Exercise material Start Marker

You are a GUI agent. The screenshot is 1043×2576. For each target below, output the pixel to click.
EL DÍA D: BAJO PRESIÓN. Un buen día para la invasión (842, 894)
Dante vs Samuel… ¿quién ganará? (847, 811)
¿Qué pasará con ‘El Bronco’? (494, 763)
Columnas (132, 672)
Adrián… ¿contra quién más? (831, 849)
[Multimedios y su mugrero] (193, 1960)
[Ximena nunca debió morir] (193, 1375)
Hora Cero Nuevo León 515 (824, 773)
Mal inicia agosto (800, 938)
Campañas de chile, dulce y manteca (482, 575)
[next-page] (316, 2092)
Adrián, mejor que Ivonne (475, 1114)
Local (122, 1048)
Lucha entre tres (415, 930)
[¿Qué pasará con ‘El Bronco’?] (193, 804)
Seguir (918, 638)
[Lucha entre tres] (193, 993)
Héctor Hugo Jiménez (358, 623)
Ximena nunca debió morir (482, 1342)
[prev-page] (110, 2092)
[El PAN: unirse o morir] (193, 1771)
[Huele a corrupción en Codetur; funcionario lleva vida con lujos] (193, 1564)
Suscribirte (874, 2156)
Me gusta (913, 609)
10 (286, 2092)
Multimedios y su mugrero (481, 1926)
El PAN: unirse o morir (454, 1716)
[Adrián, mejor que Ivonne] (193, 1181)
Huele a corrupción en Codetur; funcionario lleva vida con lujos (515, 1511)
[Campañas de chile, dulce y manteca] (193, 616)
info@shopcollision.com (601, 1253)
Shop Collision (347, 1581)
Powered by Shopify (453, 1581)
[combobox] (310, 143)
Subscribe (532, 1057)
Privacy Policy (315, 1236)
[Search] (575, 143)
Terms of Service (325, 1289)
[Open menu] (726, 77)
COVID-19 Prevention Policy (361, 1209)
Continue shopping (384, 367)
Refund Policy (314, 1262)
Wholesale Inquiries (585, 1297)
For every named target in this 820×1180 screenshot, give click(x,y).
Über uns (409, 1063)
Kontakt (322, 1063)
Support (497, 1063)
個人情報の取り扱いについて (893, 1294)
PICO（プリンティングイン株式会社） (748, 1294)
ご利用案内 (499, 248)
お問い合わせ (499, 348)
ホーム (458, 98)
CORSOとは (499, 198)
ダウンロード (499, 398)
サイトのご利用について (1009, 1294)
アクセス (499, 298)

Exercise material End Marker

Take the lines from the first line of the records through the line holding "[Multimedios y su mugrero] (193, 1960)", both included, and please reproduce them exactly with nothing added.

▶ _Result of the exercise_
You are a GUI agent. The screenshot is 1043×2576. For each target below, output the pixel to click.
EL DÍA D: BAJO PRESIÓN. Un buen día para la invasión (842, 894)
Dante vs Samuel… ¿quién ganará? (847, 811)
¿Qué pasará con ‘El Bronco’? (494, 763)
Columnas (132, 672)
Adrián… ¿contra quién más? (831, 849)
[Multimedios y su mugrero] (193, 1960)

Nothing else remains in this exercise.